10-301 is recommended for undergraduates who are not SCS majors and counts towards the Machine Learning Minor. (SCS majors should instead take 10-315 in Fall or Spring.) 10-601 is recommended for quantitative master's students & PhD students outside MLD.
Visiting Student Information
Visiting/Non-Degree Students
If you are a non-CMU college student striving to enhance your academic background, a CMU staff/faculty member or a local professional looking for professional development, please visit the Visiting/Non-Degree Student webpage to learn more about taking Carnegie Mellon coursework.
Teacher Development
The Leonard Gelfand Center provides professional development programs to teachers. All programs are eligible for Act 48 status.
CASOS Summer Institute
In June of each year, the Computational Analysis of Social and Organizational Systems Summer Institute provides an intense and hands-on introduction to network analysis and computational modeling of complex socio-technical systems. Participation is open to graduate students, faculty and personnel from industry, education, and government.
K-12 Student Information
Pre-College Summer Session
Carnegie Mellon offers a variety of summer Pre-College Programs for high school students. In Pre-College Summer Session, high school students enroll in CMU collge courses, earning credit and receiving a Carnegie Mellon Transcript. Courses are from subjects across the entire university, including science, humanities, social science, engineering, computer science, and technology applied to the arts. Students interested in pre-college opportunities in a specific area not listed should contact the appropriate department for more information.

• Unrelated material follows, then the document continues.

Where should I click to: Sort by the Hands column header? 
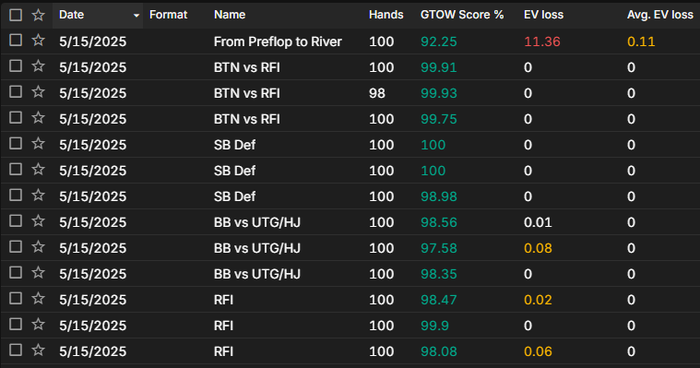pyautogui.click(x=386, y=15)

Pennsylvania Governor's School for the Sciences
The Pennsylvania Governor's School for the Sciences (PGSS) was established in order to provide a summer enrichment experience in the sciences and mathematics for talented Pennsylvania high school students and to encourage them to pursue careers in the fields of science, technology, engineering or mathematics. The program provides instruction in biological sciences, chemistry, physics, mathematics, and computer science, with emphasis on collaborative learning and team research.